INFORMATION ▸

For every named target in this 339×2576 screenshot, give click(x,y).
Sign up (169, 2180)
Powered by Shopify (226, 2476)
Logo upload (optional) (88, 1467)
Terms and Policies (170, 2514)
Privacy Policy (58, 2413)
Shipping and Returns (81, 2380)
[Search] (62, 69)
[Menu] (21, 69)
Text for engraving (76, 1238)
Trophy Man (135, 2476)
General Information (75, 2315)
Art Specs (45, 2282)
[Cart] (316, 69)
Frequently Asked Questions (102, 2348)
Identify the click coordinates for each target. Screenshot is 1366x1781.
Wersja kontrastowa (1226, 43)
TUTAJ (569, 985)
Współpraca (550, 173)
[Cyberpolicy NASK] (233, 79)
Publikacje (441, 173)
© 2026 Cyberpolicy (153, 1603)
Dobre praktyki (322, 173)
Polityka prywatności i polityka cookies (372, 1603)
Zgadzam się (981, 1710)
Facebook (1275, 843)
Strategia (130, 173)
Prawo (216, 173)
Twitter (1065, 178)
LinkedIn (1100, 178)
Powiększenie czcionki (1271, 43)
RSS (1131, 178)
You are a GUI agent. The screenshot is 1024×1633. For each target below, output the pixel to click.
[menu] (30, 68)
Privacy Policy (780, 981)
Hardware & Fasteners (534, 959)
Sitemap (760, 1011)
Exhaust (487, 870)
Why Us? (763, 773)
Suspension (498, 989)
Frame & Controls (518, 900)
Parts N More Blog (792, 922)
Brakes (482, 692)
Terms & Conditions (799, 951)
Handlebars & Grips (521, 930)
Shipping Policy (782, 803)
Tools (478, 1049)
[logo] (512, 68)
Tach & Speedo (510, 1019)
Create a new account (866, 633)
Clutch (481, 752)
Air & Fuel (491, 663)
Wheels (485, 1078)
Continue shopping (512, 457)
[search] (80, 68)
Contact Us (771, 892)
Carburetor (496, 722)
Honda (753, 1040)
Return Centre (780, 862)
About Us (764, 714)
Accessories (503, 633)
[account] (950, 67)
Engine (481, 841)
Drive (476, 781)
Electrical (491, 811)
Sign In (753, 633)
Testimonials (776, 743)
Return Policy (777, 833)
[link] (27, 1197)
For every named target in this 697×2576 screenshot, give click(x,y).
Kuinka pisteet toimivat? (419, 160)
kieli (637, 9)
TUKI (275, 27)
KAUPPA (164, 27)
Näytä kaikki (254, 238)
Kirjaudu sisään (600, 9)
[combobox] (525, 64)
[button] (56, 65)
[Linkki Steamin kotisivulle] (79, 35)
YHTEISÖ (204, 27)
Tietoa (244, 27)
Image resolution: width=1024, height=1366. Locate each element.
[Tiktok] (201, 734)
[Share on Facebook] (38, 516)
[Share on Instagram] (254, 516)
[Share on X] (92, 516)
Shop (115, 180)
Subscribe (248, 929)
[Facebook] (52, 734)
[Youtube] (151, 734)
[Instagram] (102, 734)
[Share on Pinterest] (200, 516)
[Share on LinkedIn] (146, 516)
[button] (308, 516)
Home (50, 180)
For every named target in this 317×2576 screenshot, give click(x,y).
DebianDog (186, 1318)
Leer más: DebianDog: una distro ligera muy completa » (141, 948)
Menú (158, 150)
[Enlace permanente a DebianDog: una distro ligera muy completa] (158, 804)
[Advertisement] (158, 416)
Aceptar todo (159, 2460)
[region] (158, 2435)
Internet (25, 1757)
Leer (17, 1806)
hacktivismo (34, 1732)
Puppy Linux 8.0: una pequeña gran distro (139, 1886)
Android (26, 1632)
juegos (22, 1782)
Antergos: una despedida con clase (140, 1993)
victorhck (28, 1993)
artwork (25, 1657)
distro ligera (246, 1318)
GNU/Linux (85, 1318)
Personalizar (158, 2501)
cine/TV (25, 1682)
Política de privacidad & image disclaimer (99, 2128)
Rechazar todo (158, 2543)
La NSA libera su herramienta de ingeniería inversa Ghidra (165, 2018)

WHAT YOU HAVE TO DO ▸
Reply with every line of the material above, unaltered.

TASK RESPONSE ▸
For every named target in this 339×2576 screenshot, give click(x,y).
Sign up (169, 2180)
Powered by Shopify (226, 2476)
Logo upload (optional) (88, 1467)
Terms and Policies (170, 2514)
Privacy Policy (58, 2413)
Shipping and Returns (81, 2380)
[Search] (62, 69)
[Menu] (21, 69)
Text for engraving (76, 1238)
Trophy Man (135, 2476)
General Information (75, 2315)
Art Specs (45, 2282)
[Cart] (316, 69)
Frequently Asked Questions (102, 2348)
Identify the click coordinates for each target. Screenshot is 1366x1781.
Wersja kontrastowa (1226, 43)
TUTAJ (569, 985)
Współpraca (550, 173)
[Cyberpolicy NASK] (233, 79)
Publikacje (441, 173)
© 2026 Cyberpolicy (153, 1603)
Dobre praktyki (322, 173)
Polityka prywatności i polityka cookies (372, 1603)
Zgadzam się (981, 1710)
Facebook (1275, 843)
Strategia (130, 173)
Prawo (216, 173)
Twitter (1065, 178)
LinkedIn (1100, 178)
Powiększenie czcionki (1271, 43)
RSS (1131, 178)
You are a GUI agent. The screenshot is 1024×1633. For each target below, output the pixel to click.
[menu] (30, 68)
Privacy Policy (780, 981)
Hardware & Fasteners (534, 959)
Sitemap (760, 1011)
Exhaust (487, 870)
Why Us? (763, 773)
Suspension (498, 989)
Frame & Controls (518, 900)
Parts N More Blog (792, 922)
Brakes (482, 692)
Terms & Conditions (799, 951)
Handlebars & Grips (521, 930)
Shipping Policy (782, 803)
Tools (478, 1049)
[logo] (512, 68)
Tach & Speedo (510, 1019)
Create a new account (866, 633)
Clutch (481, 752)
Air & Fuel (491, 663)
Wheels (485, 1078)
Continue shopping (512, 457)
[search] (80, 68)
Contact Us (771, 892)
Carburetor (496, 722)
Honda (753, 1040)
Return Centre (780, 862)
About Us (764, 714)
Accessories (503, 633)
[account] (950, 67)
Engine (481, 841)
Drive (476, 781)
Electrical (491, 811)
Sign In (753, 633)
Testimonials (776, 743)
Return Policy (777, 833)
[link] (27, 1197)
For every named target in this 697×2576 screenshot, give click(x,y).
Kuinka pisteet toimivat? (419, 160)
kieli (637, 9)
TUKI (275, 27)
KAUPPA (164, 27)
Näytä kaikki (254, 238)
Kirjaudu sisään (600, 9)
[combobox] (525, 64)
[button] (56, 65)
[Linkki Steamin kotisivulle] (79, 35)
YHTEISÖ (204, 27)
Tietoa (244, 27)
Image resolution: width=1024, height=1366. Locate each element.
[Tiktok] (201, 734)
[Share on Facebook] (38, 516)
[Share on Instagram] (254, 516)
[Share on X] (92, 516)
Shop (115, 180)
Subscribe (248, 929)
[Facebook] (52, 734)
[Youtube] (151, 734)
[Instagram] (102, 734)
[Share on Pinterest] (200, 516)
[Share on LinkedIn] (146, 516)
[button] (308, 516)
Home (50, 180)
For every named target in this 317×2576 screenshot, give click(x,y).
DebianDog (186, 1318)
Leer más: DebianDog: una distro ligera muy completa » (141, 948)
Menú (158, 150)
[Enlace permanente a DebianDog: una distro ligera muy completa] (158, 804)
[Advertisement] (158, 416)
Aceptar todo (159, 2460)
[region] (158, 2435)
Internet (25, 1757)
Leer (17, 1806)
hacktivismo (34, 1732)
Puppy Linux 8.0: una pequeña gran distro (139, 1886)
Android (26, 1632)
juegos (22, 1782)
Antergos: una despedida con clase (140, 1993)
victorhck (28, 1993)
artwork (25, 1657)
distro ligera (246, 1318)
GNU/Linux (85, 1318)
Personalizar (158, 2501)
cine/TV (25, 1682)
Política de privacidad & image disclaimer (99, 2128)
Rechazar todo (158, 2543)
La NSA libera su herramienta de ingeniería inversa Ghidra (165, 2018)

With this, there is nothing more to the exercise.